◆ **Exercise aim**
From the entries below, determine the number of lines that contain "height". Give that number by itself.

◆ **Provided records**
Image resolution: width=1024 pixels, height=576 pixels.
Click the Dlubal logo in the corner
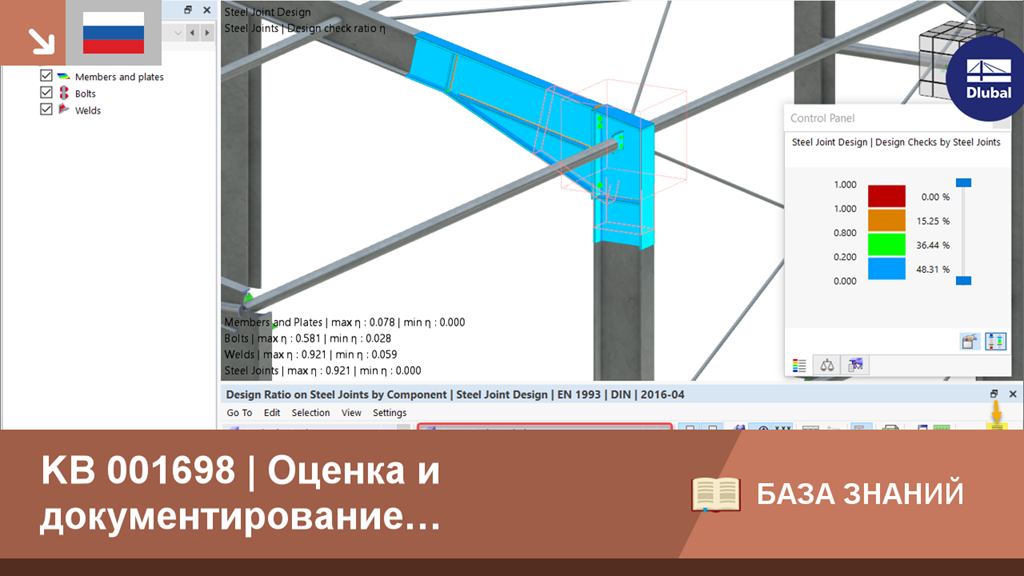coord(989,78)
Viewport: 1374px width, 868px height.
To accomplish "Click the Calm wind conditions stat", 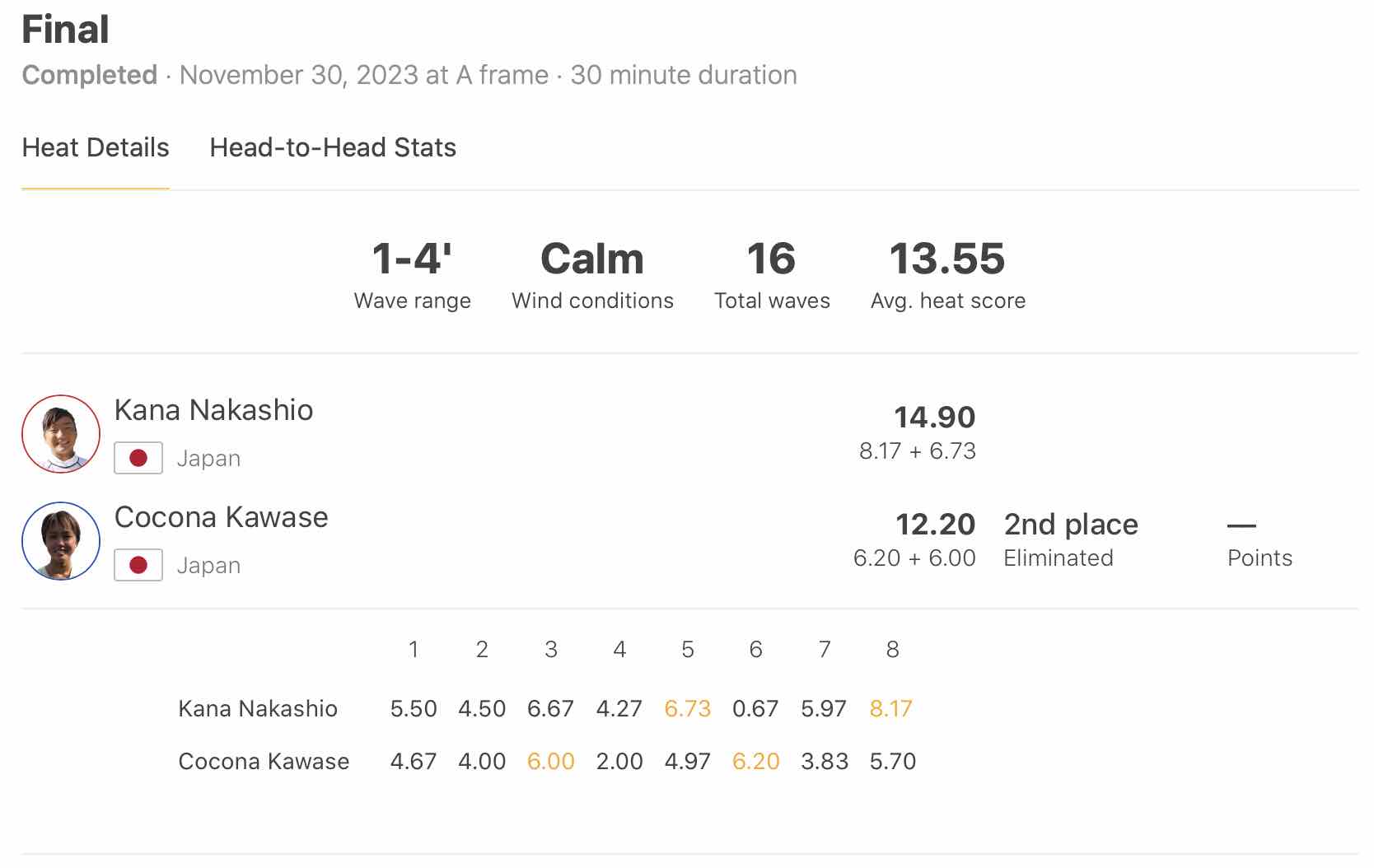I will click(x=592, y=259).
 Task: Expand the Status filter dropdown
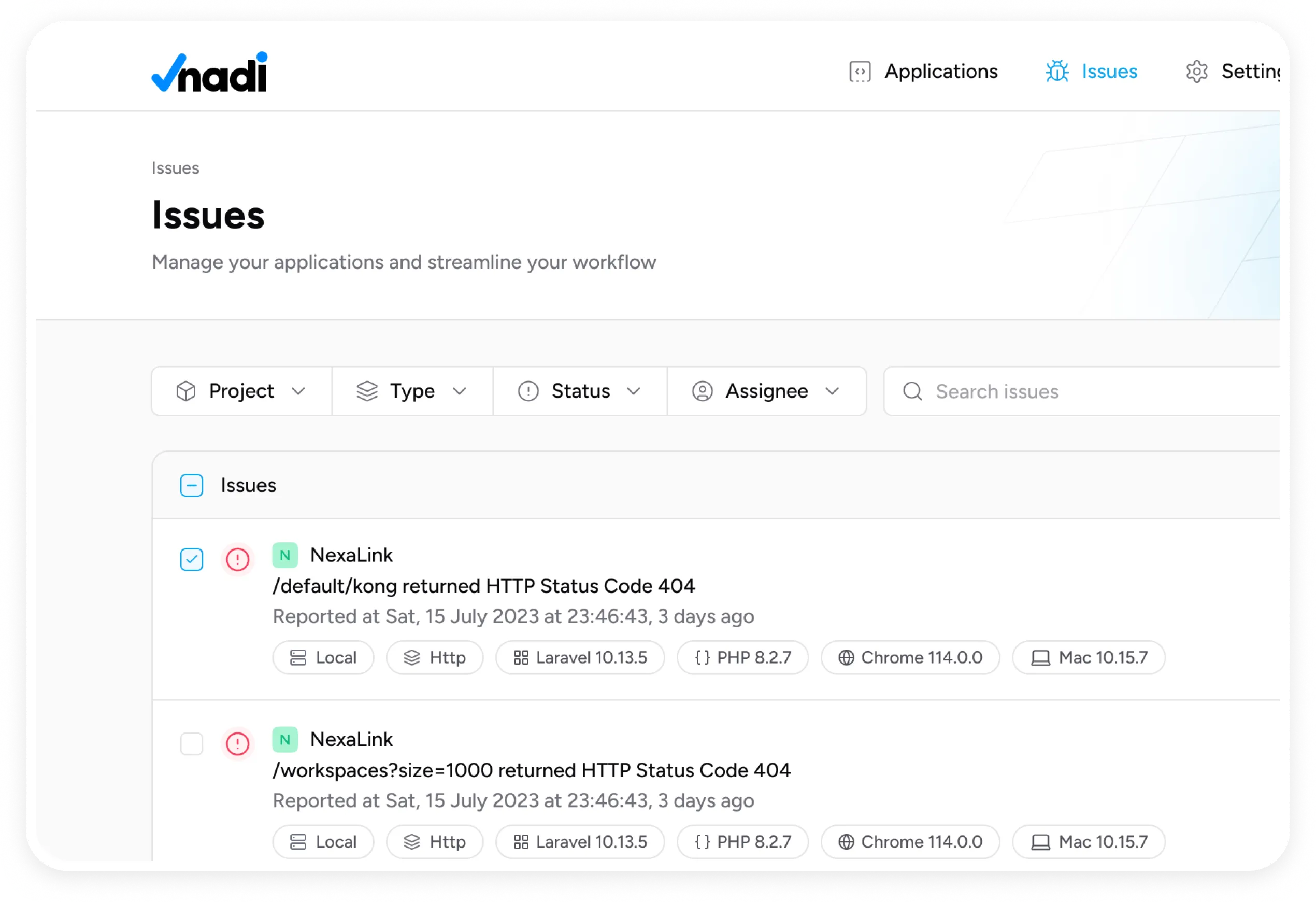click(580, 391)
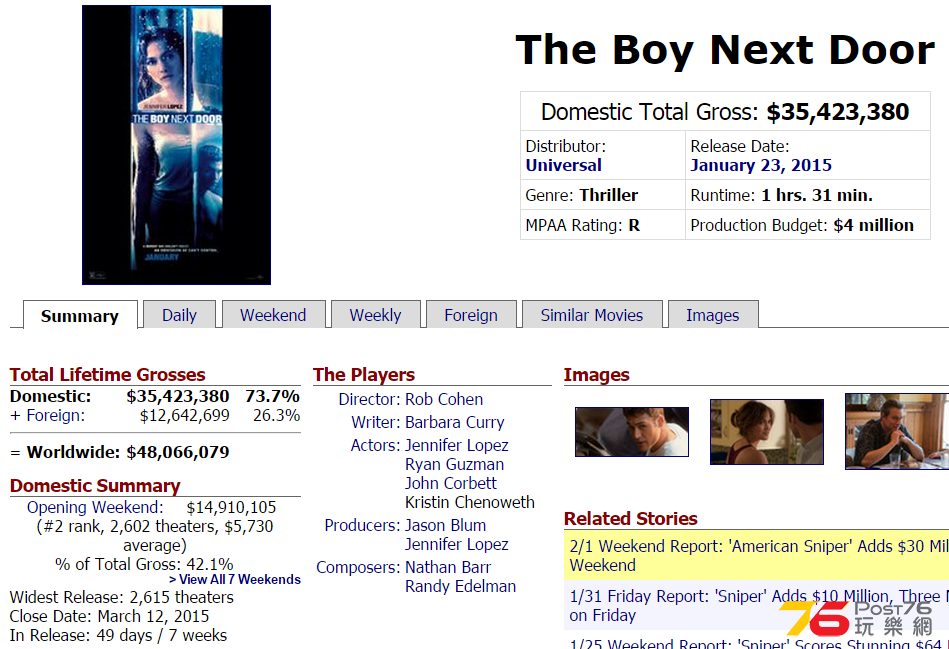
Task: Click the Opening Weekend link
Action: [94, 507]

◆ **Response to the task**
2